Exercise => Write out exactly the line containing "Task: Click the Build project hammer icon" along with each line that follows it in the records below, and no others.

__________________________________________________

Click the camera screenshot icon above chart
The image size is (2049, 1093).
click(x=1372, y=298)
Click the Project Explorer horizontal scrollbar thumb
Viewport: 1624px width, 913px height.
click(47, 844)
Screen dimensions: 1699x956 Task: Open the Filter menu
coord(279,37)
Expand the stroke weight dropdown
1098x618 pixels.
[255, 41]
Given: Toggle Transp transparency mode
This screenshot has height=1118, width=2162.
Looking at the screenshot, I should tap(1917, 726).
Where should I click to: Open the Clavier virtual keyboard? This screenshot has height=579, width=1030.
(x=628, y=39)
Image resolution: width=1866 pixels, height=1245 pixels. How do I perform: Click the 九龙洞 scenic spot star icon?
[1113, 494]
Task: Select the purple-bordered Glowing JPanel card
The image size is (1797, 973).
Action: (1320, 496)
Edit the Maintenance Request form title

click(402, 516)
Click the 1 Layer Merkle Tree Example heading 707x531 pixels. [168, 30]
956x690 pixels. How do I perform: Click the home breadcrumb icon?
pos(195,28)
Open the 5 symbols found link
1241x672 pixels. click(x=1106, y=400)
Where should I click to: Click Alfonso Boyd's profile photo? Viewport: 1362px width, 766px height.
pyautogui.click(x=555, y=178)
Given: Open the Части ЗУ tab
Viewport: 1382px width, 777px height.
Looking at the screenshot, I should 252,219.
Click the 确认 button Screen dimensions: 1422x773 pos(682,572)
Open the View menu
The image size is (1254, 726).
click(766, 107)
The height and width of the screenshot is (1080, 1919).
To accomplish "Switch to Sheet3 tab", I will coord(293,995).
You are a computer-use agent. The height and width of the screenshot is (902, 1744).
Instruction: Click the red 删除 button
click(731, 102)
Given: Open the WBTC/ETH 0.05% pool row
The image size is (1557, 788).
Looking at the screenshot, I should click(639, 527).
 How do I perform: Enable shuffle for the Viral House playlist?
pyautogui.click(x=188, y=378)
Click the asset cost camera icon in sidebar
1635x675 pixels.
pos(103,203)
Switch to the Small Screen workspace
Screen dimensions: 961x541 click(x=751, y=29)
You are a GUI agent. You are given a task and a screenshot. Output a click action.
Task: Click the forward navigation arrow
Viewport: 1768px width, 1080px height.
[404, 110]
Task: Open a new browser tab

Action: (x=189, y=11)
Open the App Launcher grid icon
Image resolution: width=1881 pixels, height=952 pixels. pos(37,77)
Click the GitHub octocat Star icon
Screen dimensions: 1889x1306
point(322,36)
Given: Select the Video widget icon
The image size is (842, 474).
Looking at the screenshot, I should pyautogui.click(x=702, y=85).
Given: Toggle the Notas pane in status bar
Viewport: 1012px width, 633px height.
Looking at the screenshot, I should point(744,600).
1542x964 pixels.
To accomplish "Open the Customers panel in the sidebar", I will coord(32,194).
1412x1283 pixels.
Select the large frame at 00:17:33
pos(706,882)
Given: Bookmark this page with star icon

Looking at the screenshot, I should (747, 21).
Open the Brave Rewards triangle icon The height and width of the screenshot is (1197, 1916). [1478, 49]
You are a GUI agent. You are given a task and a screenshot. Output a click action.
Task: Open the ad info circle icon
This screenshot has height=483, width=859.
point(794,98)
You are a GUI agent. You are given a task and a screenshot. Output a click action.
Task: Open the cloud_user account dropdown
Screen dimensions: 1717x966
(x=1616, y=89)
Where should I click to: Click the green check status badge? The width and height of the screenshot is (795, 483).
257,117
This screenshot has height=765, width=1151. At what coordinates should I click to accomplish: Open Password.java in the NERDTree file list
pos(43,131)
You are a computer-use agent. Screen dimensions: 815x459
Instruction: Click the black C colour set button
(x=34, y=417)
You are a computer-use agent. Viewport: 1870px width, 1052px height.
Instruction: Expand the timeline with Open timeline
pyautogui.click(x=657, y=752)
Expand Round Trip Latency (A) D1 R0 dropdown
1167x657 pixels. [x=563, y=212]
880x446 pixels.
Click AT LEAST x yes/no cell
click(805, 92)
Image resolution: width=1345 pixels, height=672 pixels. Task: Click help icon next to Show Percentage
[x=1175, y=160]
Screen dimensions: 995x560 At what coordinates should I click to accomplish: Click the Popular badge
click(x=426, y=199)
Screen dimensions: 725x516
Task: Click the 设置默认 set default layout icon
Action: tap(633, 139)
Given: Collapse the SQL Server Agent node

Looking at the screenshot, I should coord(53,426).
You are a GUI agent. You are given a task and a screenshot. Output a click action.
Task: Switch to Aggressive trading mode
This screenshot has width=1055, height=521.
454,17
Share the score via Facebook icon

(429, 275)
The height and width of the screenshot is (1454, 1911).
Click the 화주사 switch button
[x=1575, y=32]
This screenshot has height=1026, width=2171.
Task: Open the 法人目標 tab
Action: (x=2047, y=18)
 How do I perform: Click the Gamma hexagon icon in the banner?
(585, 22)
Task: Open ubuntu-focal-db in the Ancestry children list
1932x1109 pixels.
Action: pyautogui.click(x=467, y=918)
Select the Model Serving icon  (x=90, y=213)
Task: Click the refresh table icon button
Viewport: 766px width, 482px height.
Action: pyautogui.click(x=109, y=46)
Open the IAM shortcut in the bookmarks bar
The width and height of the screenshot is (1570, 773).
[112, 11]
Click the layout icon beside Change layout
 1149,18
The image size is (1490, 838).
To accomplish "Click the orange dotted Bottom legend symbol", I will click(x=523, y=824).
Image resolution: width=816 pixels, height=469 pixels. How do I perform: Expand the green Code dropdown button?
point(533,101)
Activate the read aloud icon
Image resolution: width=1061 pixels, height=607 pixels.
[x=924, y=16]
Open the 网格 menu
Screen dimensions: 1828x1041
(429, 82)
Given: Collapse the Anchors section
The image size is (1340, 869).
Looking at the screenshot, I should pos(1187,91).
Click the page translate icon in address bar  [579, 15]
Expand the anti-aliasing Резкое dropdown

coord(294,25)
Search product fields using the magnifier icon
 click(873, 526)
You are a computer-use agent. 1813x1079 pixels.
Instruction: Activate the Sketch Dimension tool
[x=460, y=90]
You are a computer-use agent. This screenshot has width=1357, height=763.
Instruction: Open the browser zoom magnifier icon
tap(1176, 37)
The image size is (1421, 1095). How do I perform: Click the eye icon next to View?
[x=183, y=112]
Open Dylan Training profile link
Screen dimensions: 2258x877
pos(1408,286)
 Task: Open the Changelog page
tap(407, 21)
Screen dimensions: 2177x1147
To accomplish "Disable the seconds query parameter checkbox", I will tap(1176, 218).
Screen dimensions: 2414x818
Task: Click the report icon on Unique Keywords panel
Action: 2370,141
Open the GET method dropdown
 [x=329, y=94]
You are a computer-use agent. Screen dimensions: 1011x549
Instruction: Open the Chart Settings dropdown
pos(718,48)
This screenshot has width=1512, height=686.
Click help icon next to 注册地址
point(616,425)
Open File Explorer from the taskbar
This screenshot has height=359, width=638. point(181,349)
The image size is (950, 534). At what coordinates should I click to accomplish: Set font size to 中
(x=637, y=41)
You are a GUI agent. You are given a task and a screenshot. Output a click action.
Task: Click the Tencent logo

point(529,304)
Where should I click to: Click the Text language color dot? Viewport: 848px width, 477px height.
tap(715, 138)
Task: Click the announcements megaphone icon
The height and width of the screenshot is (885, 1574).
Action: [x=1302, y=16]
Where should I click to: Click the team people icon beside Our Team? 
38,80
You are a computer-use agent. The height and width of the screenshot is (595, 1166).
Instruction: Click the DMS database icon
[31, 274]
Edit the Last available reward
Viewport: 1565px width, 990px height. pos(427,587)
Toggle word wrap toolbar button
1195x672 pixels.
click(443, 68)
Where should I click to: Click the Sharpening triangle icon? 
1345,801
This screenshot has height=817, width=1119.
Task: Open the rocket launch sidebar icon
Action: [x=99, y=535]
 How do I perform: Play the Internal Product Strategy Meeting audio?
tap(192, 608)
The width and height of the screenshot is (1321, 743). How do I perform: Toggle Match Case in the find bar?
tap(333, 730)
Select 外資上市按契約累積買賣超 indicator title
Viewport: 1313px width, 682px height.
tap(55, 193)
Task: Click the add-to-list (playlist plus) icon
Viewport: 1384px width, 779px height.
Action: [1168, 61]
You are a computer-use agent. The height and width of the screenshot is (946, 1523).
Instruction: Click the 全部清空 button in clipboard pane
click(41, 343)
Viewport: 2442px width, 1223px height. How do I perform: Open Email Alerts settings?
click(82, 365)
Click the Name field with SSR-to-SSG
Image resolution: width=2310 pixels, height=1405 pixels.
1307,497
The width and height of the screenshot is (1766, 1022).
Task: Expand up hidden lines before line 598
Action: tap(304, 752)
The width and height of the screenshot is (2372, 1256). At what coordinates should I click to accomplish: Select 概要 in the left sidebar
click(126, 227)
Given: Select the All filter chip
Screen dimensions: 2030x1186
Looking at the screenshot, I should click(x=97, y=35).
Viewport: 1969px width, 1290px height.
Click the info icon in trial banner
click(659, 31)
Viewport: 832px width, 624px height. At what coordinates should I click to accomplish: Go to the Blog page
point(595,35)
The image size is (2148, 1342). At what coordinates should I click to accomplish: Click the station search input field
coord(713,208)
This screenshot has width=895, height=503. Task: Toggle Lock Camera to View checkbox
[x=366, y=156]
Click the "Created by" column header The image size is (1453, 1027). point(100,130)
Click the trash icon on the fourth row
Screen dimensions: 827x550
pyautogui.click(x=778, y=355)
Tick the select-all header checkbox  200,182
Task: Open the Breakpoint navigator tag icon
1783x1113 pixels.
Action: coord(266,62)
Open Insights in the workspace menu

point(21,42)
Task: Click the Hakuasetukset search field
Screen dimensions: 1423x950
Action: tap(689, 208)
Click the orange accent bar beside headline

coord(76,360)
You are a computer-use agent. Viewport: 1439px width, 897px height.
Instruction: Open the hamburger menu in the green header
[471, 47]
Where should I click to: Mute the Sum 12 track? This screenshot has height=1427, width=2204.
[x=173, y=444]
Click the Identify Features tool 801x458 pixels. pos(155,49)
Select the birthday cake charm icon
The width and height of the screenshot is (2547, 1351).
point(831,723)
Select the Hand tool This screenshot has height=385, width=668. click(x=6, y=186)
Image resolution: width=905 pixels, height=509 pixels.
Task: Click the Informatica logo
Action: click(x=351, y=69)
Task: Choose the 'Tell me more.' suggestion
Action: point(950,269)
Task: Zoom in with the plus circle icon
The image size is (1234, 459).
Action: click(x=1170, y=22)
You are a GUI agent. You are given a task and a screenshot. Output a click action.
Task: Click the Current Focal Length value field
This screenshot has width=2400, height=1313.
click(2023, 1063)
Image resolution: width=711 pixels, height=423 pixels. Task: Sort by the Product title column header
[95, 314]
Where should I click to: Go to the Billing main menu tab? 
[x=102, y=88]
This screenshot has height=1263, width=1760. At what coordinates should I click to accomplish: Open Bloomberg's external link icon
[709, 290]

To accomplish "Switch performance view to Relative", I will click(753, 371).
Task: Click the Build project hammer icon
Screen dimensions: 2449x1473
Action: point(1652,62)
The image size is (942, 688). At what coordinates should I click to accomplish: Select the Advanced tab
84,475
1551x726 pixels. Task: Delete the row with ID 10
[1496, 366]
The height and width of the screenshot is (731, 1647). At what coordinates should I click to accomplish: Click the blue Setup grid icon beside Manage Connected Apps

__________________________________________________

Result of the task =>
Task: Click the Build project hammer icon
Screen dimensions: 2449x1473
Action: point(1652,62)
The image size is (942, 688). At what coordinates should I click to accomplish: Select the Advanced tab
84,475
1551x726 pixels. Task: Delete the row with ID 10
[1496, 366]
The height and width of the screenshot is (731, 1647). At what coordinates should I click to accomplish: Click the blue Setup grid icon beside Manage Connected Apps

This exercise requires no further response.